Exactly as they appear, reproduce the lines from the one holding "Sign up for our Newsletter (741, 2315)" through the last line of the material below.

#####

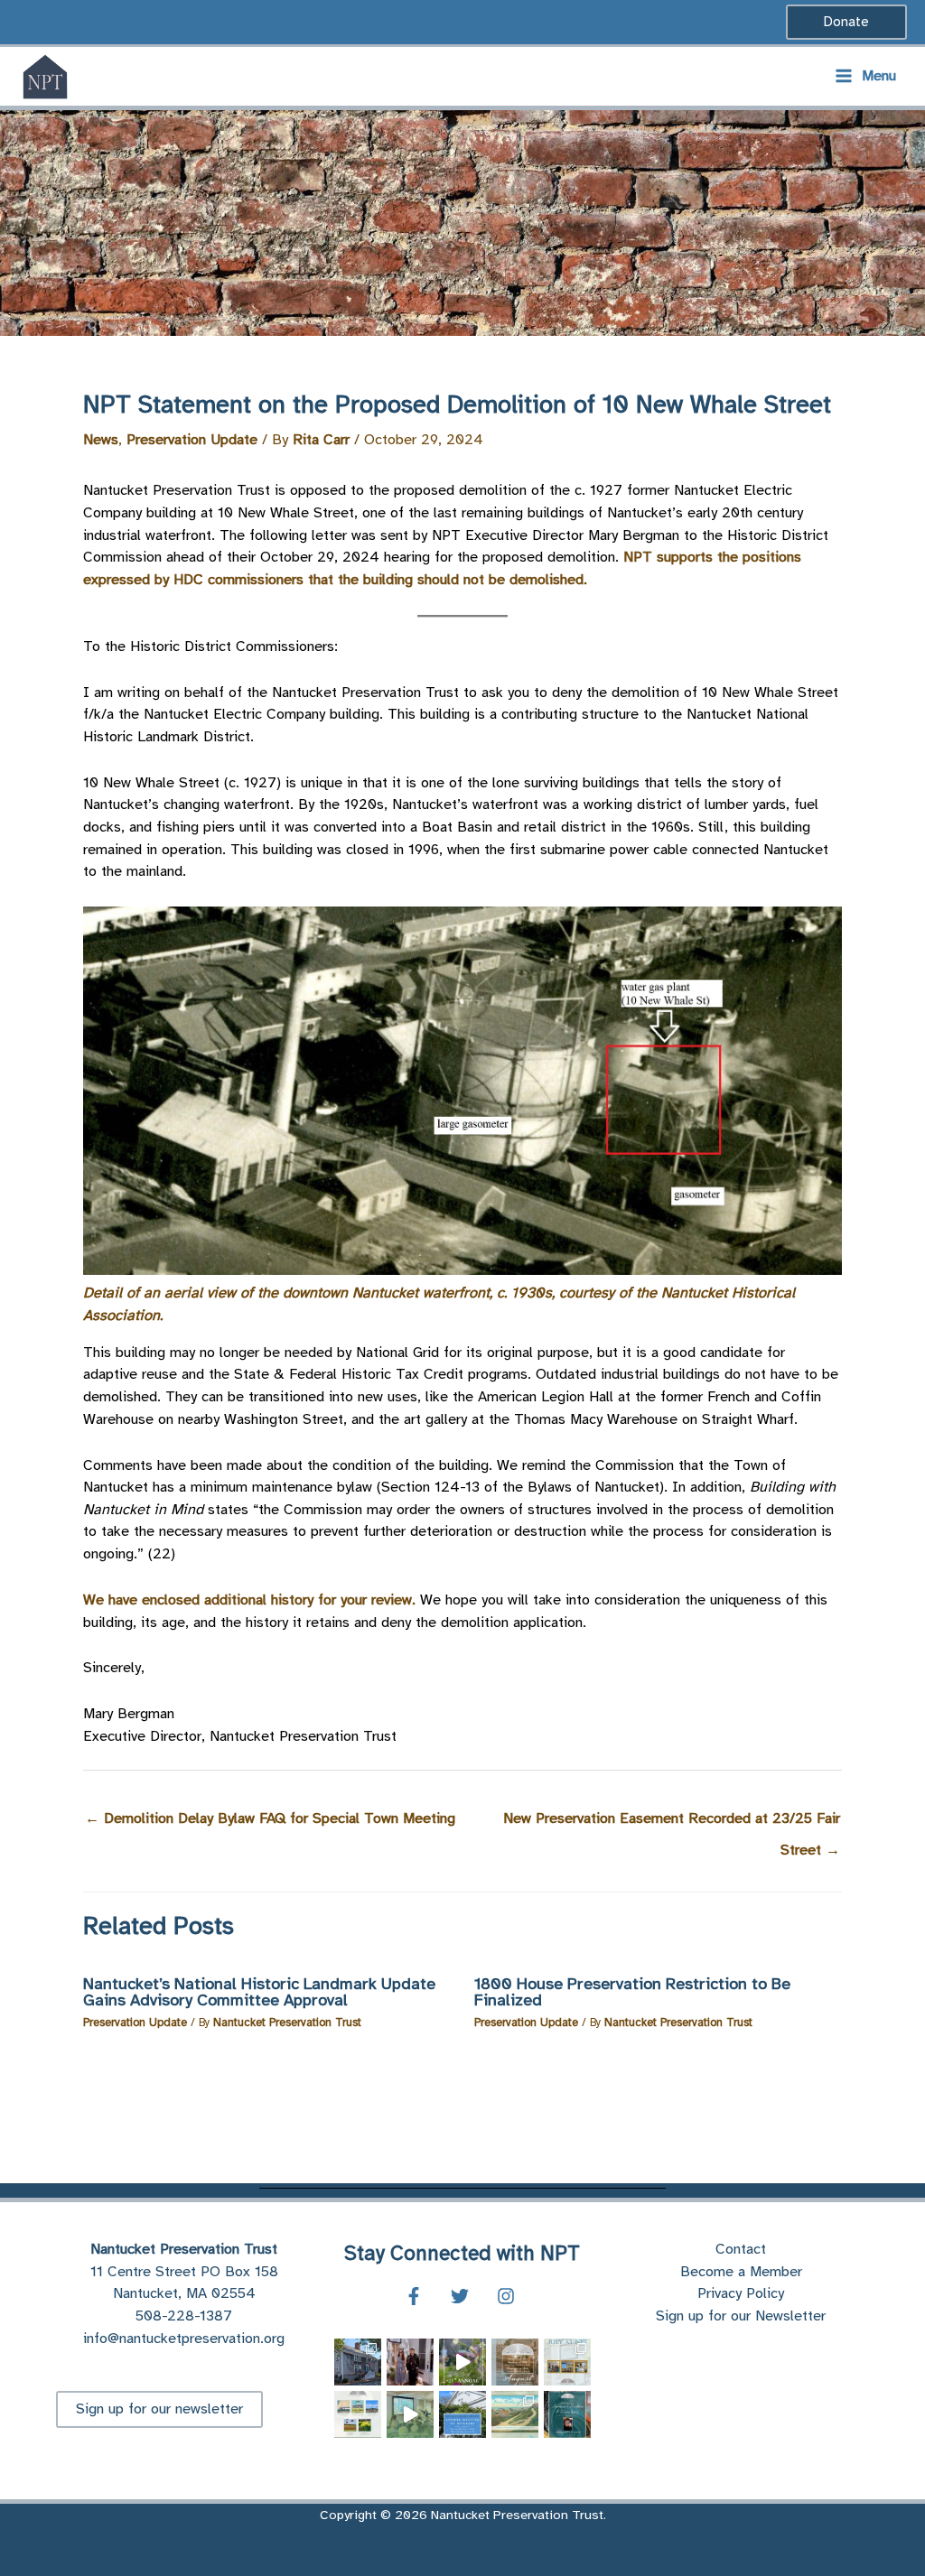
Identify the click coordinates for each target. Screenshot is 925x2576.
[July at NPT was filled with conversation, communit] (567, 2362)
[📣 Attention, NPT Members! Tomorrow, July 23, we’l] (462, 2414)
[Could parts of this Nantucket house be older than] (357, 2362)
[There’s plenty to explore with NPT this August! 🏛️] (514, 2362)
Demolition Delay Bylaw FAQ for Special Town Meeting (270, 1818)
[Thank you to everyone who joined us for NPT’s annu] (410, 2414)
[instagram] (508, 2296)
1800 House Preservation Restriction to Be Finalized (632, 1992)
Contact (740, 2248)
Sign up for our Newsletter (741, 2315)
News (100, 439)
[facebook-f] (416, 2296)
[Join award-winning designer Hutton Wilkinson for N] (567, 2414)
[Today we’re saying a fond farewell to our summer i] (410, 2362)
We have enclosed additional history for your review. (251, 1599)
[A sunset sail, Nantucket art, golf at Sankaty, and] (357, 2414)
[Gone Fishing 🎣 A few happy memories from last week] (462, 2362)
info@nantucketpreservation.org (184, 2338)
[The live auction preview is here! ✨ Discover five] (514, 2414)
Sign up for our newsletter (159, 2408)
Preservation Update (191, 439)
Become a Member (741, 2271)
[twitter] (462, 2296)
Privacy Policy (740, 2292)
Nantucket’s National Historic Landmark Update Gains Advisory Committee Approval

#####

→ **Solution to this task**:
Sign up for our Newsletter (741, 2315)
News (100, 439)
[facebook-f] (416, 2296)
[Join award-winning designer Hutton Wilkinson for N] (567, 2414)
[Today we’re saying a fond farewell to our summer i] (410, 2362)
We have enclosed additional history for your review. (251, 1599)
[A sunset sail, Nantucket art, golf at Sankaty, and] (357, 2414)
[Gone Fishing 🎣 A few happy memories from last week] (462, 2362)
info@nantucketpreservation.org (184, 2338)
[The live auction preview is here! ✨ Discover five] (514, 2414)
Sign up for our newsletter (159, 2408)
Preservation Update (191, 439)
Become a Member (741, 2271)
[twitter] (462, 2296)
Privacy Policy (740, 2292)
Nantucket’s National Historic Landmark Update Gains Advisory Committee Approval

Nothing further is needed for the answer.